• PROBLEM A: Collect every row below that contains the string "computer".

• SELECTED EXTRACT:
[BEGIN]

Taxonomists are the true explorers at the foundation of biodiversity science: they are to be appreciated, and I’m envious of their discoveries.

I’ve always been a collector and sorter and feel some kinship towards taxonomists: although when I was young I engaged more in the process of categorizing ‘non-living’ things such as sticks, stamps, coins or rocks. But there were comparisons of shared characteristics: some rocks were pink, with lightening-strikes of white crystal; some rocks were angular and sharp, some were smooth, shaped by time and oceans. Perhaps it’s not surprising that during my PhD I thoroughly enjoyed sorting and identifying almost 30,000 spiders from Canada’s boreal forest. It brought back good memories from my childhood: it felt right.

It matters that this is Arctosa hirtipes instead of "Wolf spider species X"

It matters that this is Alopecosa hirtipes instead of “Wolf spider species X”

I think my experiences are shared with some of my ecology colleagues, especially those who also call themselves ornithologists, mammalogists, or entomologists: many of us like ‘species’, and their names. We think about interesting species in our study systems, and think about similarities and differences, about a place’s history with its species, and the relationship to other species or spaces nearby, upstream of downstream.

But I, like most of my ecology colleagues, are not taxonomists. Instead we exploit and repurpose the good work done by taxonomists (and often not citing their work – oops!). For a concrete example from my own experience: without the taxonomic expertise of great Canadian arachnologists such as Charles Dondale, and colleagues, who described species and then wrote accessible taxonomic keys, my work would be of much lower value. The keys allowed me to get names on things. These names increase the value of the work tremendously.

[END]

• PROBLEM B:
Answer these questions from the passage on taxonomists:
(i) About how many spiders did the writer sort and identify during the PhD?
(ii) Which Canadian arachnologist is named as an example of taxonomic expertise?
(iii) What non-living things did the writer categorize when young?

• DATA IN THIS EXERCISE:

[BEGIN]

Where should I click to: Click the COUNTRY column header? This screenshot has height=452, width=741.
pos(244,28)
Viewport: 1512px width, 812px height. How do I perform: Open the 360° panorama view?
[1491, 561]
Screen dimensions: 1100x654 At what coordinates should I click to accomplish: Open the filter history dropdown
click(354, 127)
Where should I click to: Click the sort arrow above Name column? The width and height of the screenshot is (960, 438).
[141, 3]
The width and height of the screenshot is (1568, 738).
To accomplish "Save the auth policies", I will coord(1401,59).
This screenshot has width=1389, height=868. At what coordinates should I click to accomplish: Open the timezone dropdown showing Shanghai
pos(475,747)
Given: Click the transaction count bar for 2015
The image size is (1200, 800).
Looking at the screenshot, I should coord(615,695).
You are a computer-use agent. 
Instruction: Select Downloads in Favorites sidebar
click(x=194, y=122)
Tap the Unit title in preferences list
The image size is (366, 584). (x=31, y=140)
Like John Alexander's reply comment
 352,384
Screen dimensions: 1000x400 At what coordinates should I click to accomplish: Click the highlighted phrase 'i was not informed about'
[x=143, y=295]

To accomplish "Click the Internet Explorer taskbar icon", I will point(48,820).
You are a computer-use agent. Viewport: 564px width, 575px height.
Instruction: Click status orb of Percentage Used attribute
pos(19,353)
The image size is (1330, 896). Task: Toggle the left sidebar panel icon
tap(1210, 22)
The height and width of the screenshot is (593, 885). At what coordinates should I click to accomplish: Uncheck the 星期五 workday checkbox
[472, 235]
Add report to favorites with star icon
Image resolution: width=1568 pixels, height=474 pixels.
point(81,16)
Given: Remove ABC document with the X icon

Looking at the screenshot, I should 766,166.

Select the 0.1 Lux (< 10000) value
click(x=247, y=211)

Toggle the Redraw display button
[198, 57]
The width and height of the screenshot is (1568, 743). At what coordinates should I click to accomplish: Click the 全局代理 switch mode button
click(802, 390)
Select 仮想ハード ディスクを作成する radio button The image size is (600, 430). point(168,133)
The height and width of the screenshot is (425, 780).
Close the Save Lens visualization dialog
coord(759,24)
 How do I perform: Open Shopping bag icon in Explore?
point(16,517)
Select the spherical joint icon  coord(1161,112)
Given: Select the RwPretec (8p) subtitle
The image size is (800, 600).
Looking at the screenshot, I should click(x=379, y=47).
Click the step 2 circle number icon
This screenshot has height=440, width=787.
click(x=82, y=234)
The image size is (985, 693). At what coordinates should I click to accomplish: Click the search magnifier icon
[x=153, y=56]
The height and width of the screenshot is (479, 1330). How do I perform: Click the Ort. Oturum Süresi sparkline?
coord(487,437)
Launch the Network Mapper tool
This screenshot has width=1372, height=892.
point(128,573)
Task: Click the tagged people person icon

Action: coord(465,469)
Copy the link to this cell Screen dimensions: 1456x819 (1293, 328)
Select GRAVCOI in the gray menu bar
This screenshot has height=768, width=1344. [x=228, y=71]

[END]

• WRITTEN SOLUTION A:
You are a computer-use agent. 
You are a computer-use agent. Viewport: 564px width, 575px height.

• WRITTEN SOLUTION B:
(i) Almost 30,000 spiders, from Canada's boreal forest.
(ii) Charles Dondale.
(iii) Sticks, stamps, coins and rocks.